Repeat the material exactly, every line of it.

● ● ● ●

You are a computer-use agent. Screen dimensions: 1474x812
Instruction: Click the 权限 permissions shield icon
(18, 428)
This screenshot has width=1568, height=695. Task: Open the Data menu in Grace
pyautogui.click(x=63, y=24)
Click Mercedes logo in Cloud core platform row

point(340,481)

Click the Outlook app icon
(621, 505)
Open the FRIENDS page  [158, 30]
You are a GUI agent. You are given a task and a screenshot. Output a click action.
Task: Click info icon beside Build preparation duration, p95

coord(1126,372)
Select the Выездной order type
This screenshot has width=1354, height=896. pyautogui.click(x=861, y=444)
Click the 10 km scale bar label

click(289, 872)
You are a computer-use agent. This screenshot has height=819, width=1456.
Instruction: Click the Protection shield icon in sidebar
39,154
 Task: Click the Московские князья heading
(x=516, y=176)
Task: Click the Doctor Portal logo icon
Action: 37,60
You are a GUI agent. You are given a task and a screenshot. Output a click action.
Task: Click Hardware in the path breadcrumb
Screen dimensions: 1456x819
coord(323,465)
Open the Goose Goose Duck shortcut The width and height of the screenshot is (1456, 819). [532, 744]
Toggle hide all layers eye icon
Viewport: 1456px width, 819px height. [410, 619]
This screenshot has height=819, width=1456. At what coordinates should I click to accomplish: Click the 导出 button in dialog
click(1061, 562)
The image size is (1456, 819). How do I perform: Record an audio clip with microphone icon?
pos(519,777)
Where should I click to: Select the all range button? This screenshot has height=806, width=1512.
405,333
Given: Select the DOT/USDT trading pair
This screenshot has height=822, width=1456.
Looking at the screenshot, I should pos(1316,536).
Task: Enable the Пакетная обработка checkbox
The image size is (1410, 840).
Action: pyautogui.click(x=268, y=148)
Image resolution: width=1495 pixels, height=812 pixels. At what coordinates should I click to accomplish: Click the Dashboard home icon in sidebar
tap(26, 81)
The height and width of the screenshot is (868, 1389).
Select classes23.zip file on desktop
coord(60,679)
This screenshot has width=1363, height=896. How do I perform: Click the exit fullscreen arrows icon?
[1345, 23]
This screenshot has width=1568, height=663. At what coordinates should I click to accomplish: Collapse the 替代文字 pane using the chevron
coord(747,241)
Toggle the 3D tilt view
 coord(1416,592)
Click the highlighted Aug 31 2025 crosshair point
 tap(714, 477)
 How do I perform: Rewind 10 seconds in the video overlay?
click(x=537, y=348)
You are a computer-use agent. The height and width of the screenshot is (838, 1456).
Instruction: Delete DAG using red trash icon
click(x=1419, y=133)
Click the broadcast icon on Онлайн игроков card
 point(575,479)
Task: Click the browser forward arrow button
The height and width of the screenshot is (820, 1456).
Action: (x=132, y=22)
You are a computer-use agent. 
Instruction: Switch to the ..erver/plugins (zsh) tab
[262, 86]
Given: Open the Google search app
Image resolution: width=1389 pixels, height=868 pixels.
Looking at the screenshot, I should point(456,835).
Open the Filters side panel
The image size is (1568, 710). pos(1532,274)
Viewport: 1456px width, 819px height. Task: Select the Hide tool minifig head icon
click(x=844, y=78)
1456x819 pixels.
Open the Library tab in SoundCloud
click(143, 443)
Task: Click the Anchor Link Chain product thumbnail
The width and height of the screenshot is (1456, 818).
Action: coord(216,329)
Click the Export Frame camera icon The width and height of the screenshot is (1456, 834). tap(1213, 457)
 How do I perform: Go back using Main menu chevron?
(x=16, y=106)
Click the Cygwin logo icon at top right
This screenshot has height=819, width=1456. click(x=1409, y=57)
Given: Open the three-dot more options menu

● ● ● ●

**EXERCISE RESPONSE**
You are a computer-use agent. Screen dimensions: 1474x812
Instruction: Click the 权限 permissions shield icon
(18, 428)
This screenshot has width=1568, height=695. Task: Open the Data menu in Grace
pyautogui.click(x=63, y=24)
Click Mercedes logo in Cloud core platform row

point(340,481)

Click the Outlook app icon
(621, 505)
Open the FRIENDS page  [158, 30]
You are a GUI agent. You are given a task and a screenshot. Output a click action.
Task: Click info icon beside Build preparation duration, p95

coord(1126,372)
Select the Выездной order type
This screenshot has width=1354, height=896. pyautogui.click(x=861, y=444)
Click the 10 km scale bar label

click(289, 872)
You are a computer-use agent. This screenshot has height=819, width=1456.
Instruction: Click the Protection shield icon in sidebar
39,154
 Task: Click the Московские князья heading
(x=516, y=176)
Task: Click the Doctor Portal logo icon
Action: 37,60
You are a GUI agent. You are given a task and a screenshot. Output a click action.
Task: Click Hardware in the path breadcrumb
Screen dimensions: 1456x819
coord(323,465)
Open the Goose Goose Duck shortcut The width and height of the screenshot is (1456, 819). [532, 744]
Toggle hide all layers eye icon
Viewport: 1456px width, 819px height. [410, 619]
This screenshot has height=819, width=1456. At what coordinates should I click to accomplish: Click the 导出 button in dialog
click(1061, 562)
The image size is (1456, 819). How do I perform: Record an audio clip with microphone icon?
pos(519,777)
Where should I click to: Select the all range button? This screenshot has height=806, width=1512.
405,333
Given: Select the DOT/USDT trading pair
This screenshot has height=822, width=1456.
Looking at the screenshot, I should pos(1316,536).
Task: Enable the Пакетная обработка checkbox
The image size is (1410, 840).
Action: pyautogui.click(x=268, y=148)
Image resolution: width=1495 pixels, height=812 pixels. At what coordinates should I click to accomplish: Click the Dashboard home icon in sidebar
tap(26, 81)
The height and width of the screenshot is (868, 1389).
Select classes23.zip file on desktop
coord(60,679)
This screenshot has width=1363, height=896. How do I perform: Click the exit fullscreen arrows icon?
[1345, 23]
This screenshot has width=1568, height=663. At what coordinates should I click to accomplish: Collapse the 替代文字 pane using the chevron
coord(747,241)
Toggle the 3D tilt view
 coord(1416,592)
Click the highlighted Aug 31 2025 crosshair point
 tap(714, 477)
 How do I perform: Rewind 10 seconds in the video overlay?
click(x=537, y=348)
You are a computer-use agent. The height and width of the screenshot is (838, 1456).
Instruction: Delete DAG using red trash icon
click(x=1419, y=133)
Click the broadcast icon on Онлайн игроков card
 point(575,479)
Task: Click the browser forward arrow button
The height and width of the screenshot is (820, 1456).
Action: (x=132, y=22)
You are a computer-use agent. 
Instruction: Switch to the ..erver/plugins (zsh) tab
[262, 86]
Given: Open the Google search app
Image resolution: width=1389 pixels, height=868 pixels.
Looking at the screenshot, I should point(456,835).
Open the Filters side panel
The image size is (1568, 710). pos(1532,274)
Viewport: 1456px width, 819px height. Task: Select the Hide tool minifig head icon
click(x=844, y=78)
1456x819 pixels.
Open the Library tab in SoundCloud
click(143, 443)
Task: Click the Anchor Link Chain product thumbnail
The width and height of the screenshot is (1456, 818).
Action: coord(216,329)
Click the Export Frame camera icon The width and height of the screenshot is (1456, 834). tap(1213, 457)
 How do I perform: Go back using Main menu chevron?
(x=16, y=106)
Click the Cygwin logo icon at top right
This screenshot has height=819, width=1456. click(x=1409, y=57)
Given: Open the three-dot more options menu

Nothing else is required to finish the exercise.